ENTRIES PROVIDED: Begin
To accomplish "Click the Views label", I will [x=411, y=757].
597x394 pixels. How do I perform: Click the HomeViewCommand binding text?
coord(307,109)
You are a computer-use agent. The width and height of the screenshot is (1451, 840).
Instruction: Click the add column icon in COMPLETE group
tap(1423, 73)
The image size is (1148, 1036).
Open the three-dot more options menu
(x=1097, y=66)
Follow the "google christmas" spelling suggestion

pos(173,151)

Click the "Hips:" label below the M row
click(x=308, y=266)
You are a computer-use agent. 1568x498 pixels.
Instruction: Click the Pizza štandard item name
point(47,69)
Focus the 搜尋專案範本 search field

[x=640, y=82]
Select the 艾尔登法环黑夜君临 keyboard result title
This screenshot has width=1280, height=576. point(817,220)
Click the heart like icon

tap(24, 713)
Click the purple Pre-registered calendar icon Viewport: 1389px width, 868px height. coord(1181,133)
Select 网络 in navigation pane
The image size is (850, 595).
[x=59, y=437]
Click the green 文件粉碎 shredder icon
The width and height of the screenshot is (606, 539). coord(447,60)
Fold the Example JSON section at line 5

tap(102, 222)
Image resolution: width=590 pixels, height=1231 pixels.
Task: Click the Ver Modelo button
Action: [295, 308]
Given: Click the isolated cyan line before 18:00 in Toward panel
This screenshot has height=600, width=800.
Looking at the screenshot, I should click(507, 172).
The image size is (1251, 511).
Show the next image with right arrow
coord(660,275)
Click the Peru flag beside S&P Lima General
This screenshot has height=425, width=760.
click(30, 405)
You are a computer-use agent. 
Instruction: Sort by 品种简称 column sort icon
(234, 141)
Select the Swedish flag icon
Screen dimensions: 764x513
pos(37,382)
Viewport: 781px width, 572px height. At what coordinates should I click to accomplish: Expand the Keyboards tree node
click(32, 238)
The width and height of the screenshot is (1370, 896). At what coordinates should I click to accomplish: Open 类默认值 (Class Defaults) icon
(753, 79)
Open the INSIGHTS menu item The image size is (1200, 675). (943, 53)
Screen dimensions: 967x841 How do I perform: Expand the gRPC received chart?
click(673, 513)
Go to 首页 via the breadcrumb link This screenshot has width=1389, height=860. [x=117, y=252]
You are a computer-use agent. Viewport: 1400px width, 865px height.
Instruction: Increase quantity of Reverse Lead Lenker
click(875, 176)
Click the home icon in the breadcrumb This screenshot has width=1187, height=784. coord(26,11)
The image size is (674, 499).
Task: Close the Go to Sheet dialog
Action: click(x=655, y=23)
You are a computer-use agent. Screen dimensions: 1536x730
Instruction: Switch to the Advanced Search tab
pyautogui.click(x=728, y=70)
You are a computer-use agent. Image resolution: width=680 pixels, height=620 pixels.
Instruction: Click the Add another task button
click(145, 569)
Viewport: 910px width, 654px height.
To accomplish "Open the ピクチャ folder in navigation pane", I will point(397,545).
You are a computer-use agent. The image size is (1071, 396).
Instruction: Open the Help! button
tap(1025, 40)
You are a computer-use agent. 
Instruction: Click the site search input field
ENTRIES PROVIDED: End
• TASK INSTRUCTIONS: For the listing shown above, count the lines that contain the word "agent" and supply only the result.

• WRITTEN SOLUTION: 8